Siemens EDA FuSa Flow for Achieving an ASIL-C Safety Architecture

ISO 26262, titled “Road vehicles – Functional safety,” is an international standard for the functional safety of electrical and electronic systems in road vehicles. First published in 2011 and revised in 2018, ISO 26262 adapts the broader IEC 61508 standard for automotive applications. The ISO 26262 standard underscores the importance of achieving specific random hardware failure rate targets for each automotive safety integrity level (ASIL) and provides a comprehensive framework for assessing, mitigating, and validating random hardware failures throughout the lifecycle of automotive electronic and electrical system development. Covering various phases, ISO 26262 ensures a thorough approach to ensuring the functional safety of auto­motive electronic systems.

ISO 26262 addresses both systematic and random faults to ensure the safety of automotive systems. Systematic faults are predictable and repeatable issues due to bugs in the design, development, or manufac­turing processes. Random faults are unpredictable and occur because of variability in hardware components over time. Siemens EDA provides a complete set of tools that applies to both systematic and random faults, however this paper focuses on the tools, tool flows, and methodologies for mitigating random faults to ensure ISO 26262 ASIL compliance and is targeted at developers of automotive ICs/SoCs that need an opti­mized tool flow to automate their safety workflow to achieve a successful ISO 26262 certification.

This paper details the Siemens functional safety (FuSa) tools — categorized as safety analysis or safety validation tools — that mitigate random faults. The Siemens safety analysis tools include Questa™ One VIQ Compliance Advisor and Questa One Safety Analyzer, which support ISO 26262 compliance by providing early-stage ASIL metrics, optimized fault lists, and comprehensive failure mode effects and diagnostic anal­ysis (FMEDA). Questa One Sim Fault Acceleration (aka Questa One Sim FX) is a high-performance fault simulator that efficiently closes fault campaigns to validate the safety level of ICs/SoCs. All these tools are interconnected through a common FuSa database, facilitating a cohesive safety workflow.

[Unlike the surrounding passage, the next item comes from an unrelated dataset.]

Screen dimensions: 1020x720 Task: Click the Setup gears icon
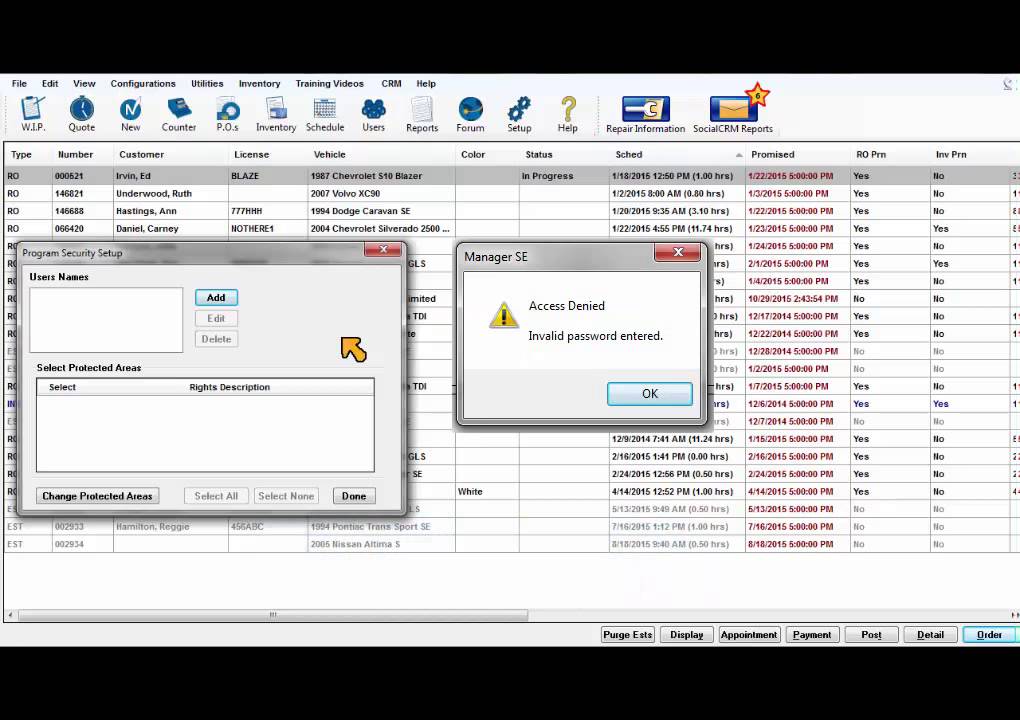tap(519, 113)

Integration with Siemens Polarion and Jama lifecycle management tools ensures efficient tracking and management of the safety-related information required for certification.

Challenges

The impact of ISO 26262 on the automotive industry has been positive as well as challenging. Product quality has improved by becoming safer and more reliable, but it has also increased costs, inserted market barriers for smaller IP vendors, and forced new relationships between Tier 1 and Tier 2 suppliers and OEMs, to name a few. From the engineering point of view, developing ICs/SoCs for the automotive market has inserted new technical challenges, including increased design complexity, safety architectural constraints, rigorous verification expectations, cross disciplinary alignment, longer development cycles, and additional documentation for design certification.

ASIL-D diagnostic coverage (DC) is achieved by duplication, such as lock-step for CPUs, but it’s costly because it doubles the footprint (area). For example, achieving ASIL-C can be achieved with a lower area impact using a variety of safety mechanisms (SM). It must reach 97% single point fault metric (SPFM) and 80% latent fault metric (LFM) and its probabilistic metric for hardware failures (PMHF) must be fewer than 10, as shown in Table 1. The development processes must also be traceable from architecture to implementation to test results. ASIL-C is about ensuring the chip is safe and being able to prove it with a solid architecture, disciplined processes, and thorough validation.